The trail continues up to a very dramatic saddle in between the eastern ridge of Skala (the small peak in between Skolio and Mytikas) and the northern ridge of Kastro (a lower peak south of the central complex). From here, the summit ridge can finally be seen (if it’s clear). Continuing upwards, two peaks will become clear. Skolio is the more distant peak on the left, while Skala caps the ridge on the right. To climb the Mytikas peak, ascend Skala, cross the ridge, then scramble up the rocky slope (so I’m told). To summit Skolio, follow one of the many trails heading in its direction. Especially if it’s foggy, make sure that you stay on the trail, for on the other side of the ridge lies the Kanzania ("Cauldron"), a 450-meter drop-off that kills more climbers than any other natural hazard on Olympus. At the top are a small rock wind barrier, a box, and just enough room to snap a few pictures.
To descend, retrace your footsteps. A word of advice, though: watch for changing weather. I was halfway down the first ridge above the refuge when a sudden flash went off and an ominous rumbling resonated off the mountain peaks. Unfortunately, I must have been napping when Rescue Bob went over the signs of an approaching storm for the SOLO Wilderness First Aid class. However, I was awake enough to have the fear of death from lightning instilled within me. With the lecture on all of the bad places to be in a lightning storm (such as the open ridge in which I currently found myself) running through my mind, I made a prompt beeline for the relative safety of the trees lower down.

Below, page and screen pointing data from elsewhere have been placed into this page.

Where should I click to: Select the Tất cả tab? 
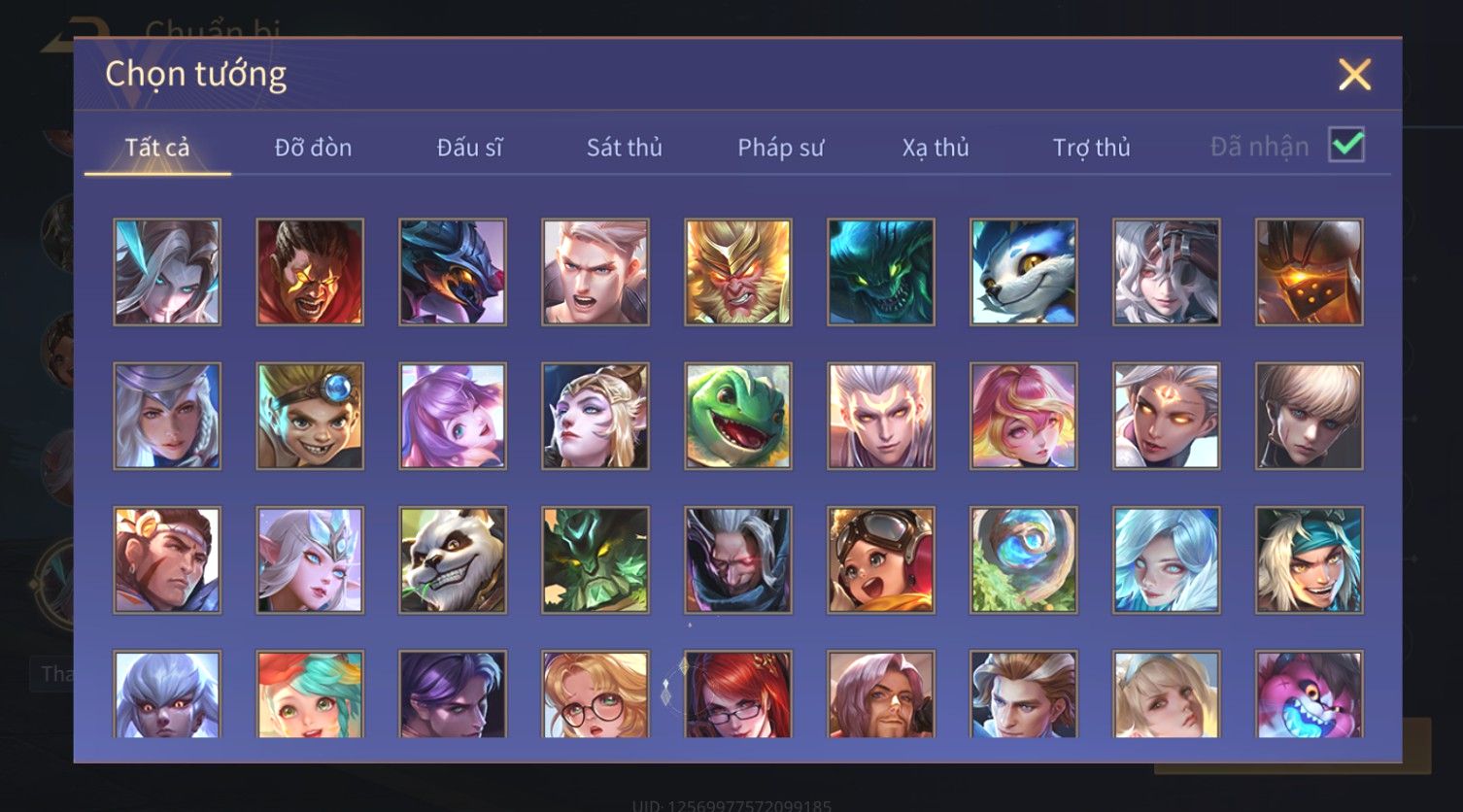click(x=157, y=148)
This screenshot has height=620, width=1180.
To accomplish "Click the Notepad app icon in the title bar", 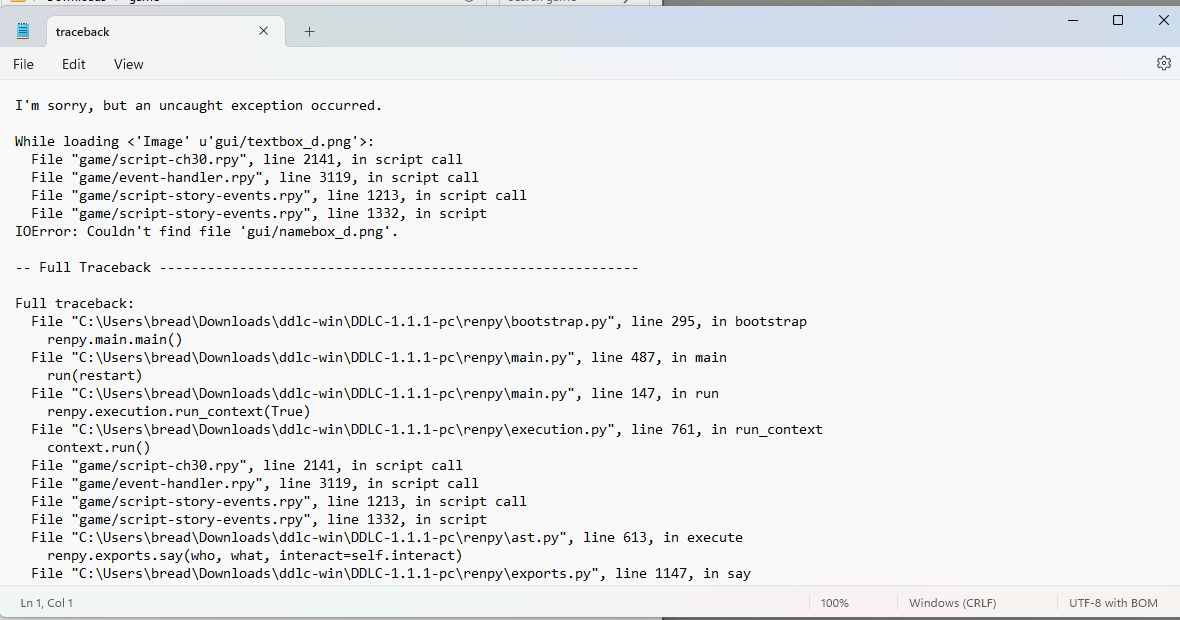I will pos(21,30).
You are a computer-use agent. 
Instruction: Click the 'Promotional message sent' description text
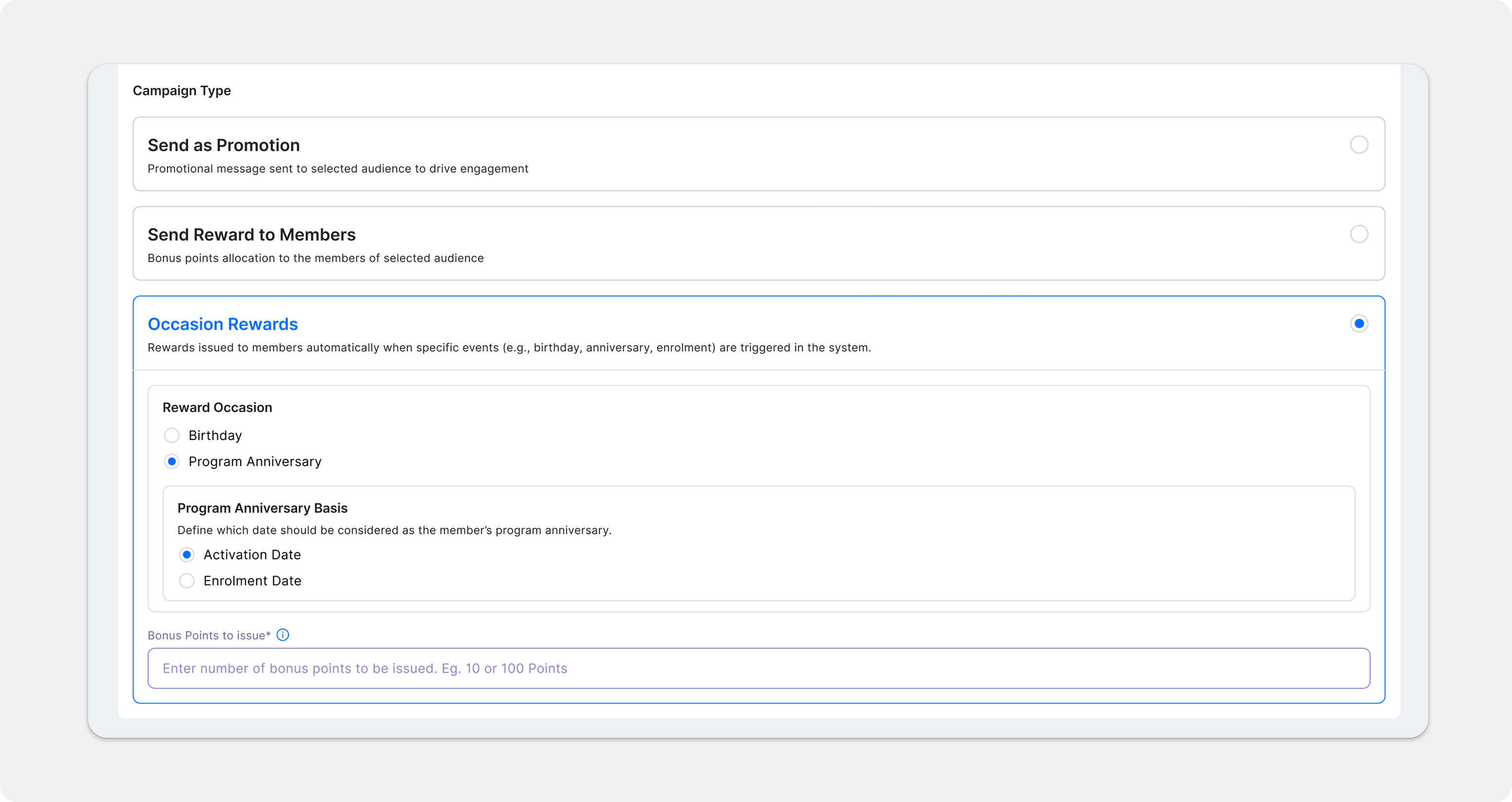337,169
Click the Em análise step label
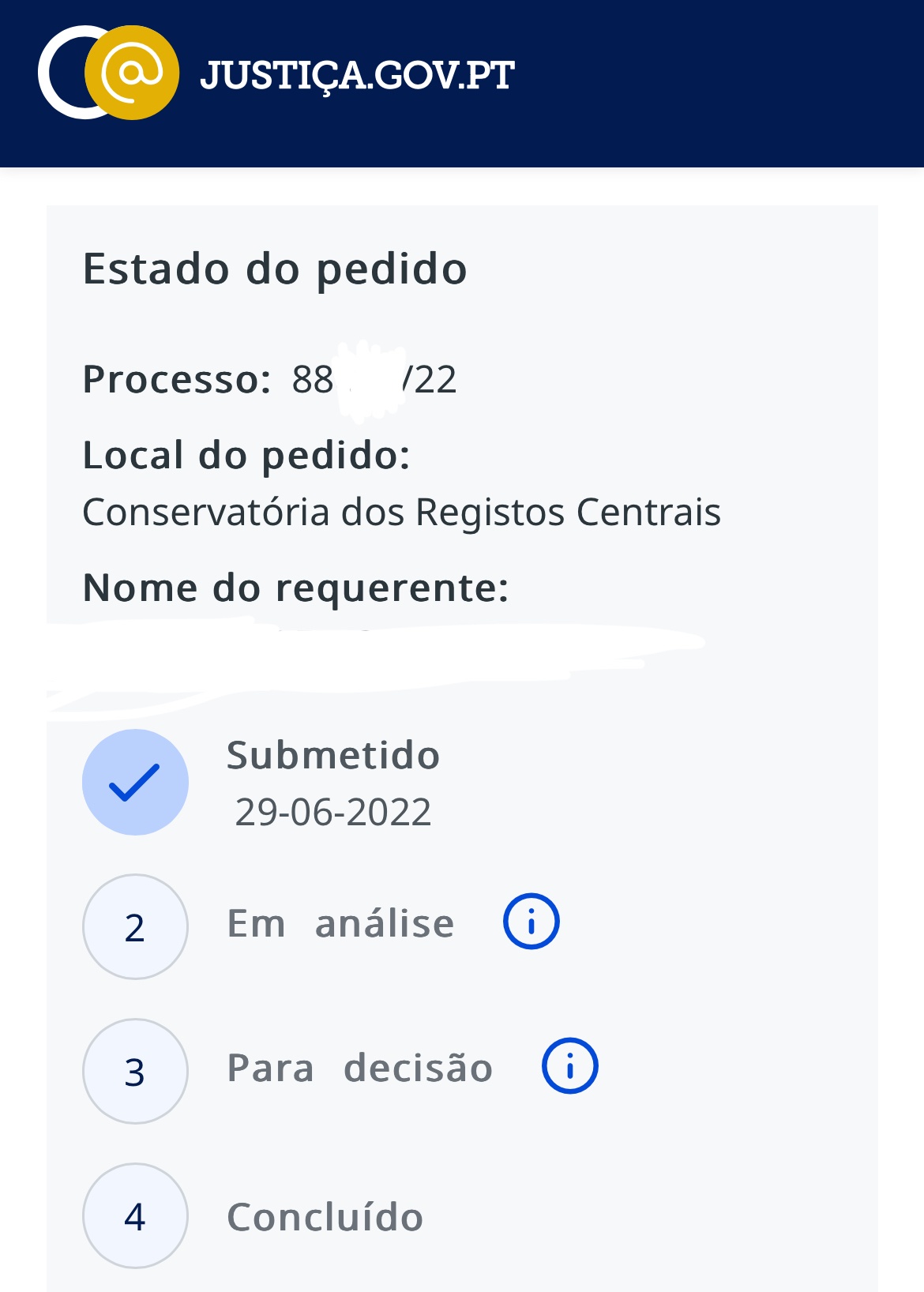Image resolution: width=924 pixels, height=1292 pixels. pyautogui.click(x=340, y=923)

Returning to the refuge, make sure you tell them you’re back. The telephone costs a small amount, but it’s well worth the convenience of having a taxi driver ready to whisk you back down to Litohoro when you’re done hiking. Now, the essential question comes: how long should you allow yourself to hike down? I hiked up to the refuge in about 2 1/4 hours, so I followed my formula that it takes half the time to descend. Figuring I was up for a brisk walk, I told the taxi driver to meet me in an hour. Fortunately, he was a veteran and knew that it took no less than 1 1/2 hours to descend. I naïvely set off, intending to meet him at Prionia in an hour. However, as ten minutes went by and I had not progressed down 1/6 of the trail, I began to jog, then run, Mt. Si
style, down the trail. Although the trail is supposed to seem shorter the second time you see it, it seemed to go on, endlessly crossing tributaries and winding through the forests. To make matters worse, the lightning storm had whipped up a mighty squall, sending a torrent of rain and, at times, hail down upon the valley. 1 1/2 hours of splashing through poorly drained trails later, I arrived at Prionia. A twenty-minute ride, made shorter by a lively chat about the Seattle SuperSonics, (Greeks, it seems, are basketball nuts – he knew more about the team than me, though I am not, admittedly, much of a basketball fan) and I was in Litohoro to catch the bus for Thessaloniki.
Mount Olympus is quite an experience - although it’s no more than eight miles or so, it’s really the 5,900 feet of vertical that gets to you. By comparison, Granite Mountain
, off I-90, my traditional training hike for long backpacking trips, is a mere 4,100 ft., and Camp Muir, the grueling (though scenic) slog up Mount Rainier’s Muir Snowfield
, comes in at around 4,631 ft. When it’s clear, the view is spectacular – quite unlike anything else in Greece and a welcome contrast from the dense urban spaces of Thessaloniki and Athens.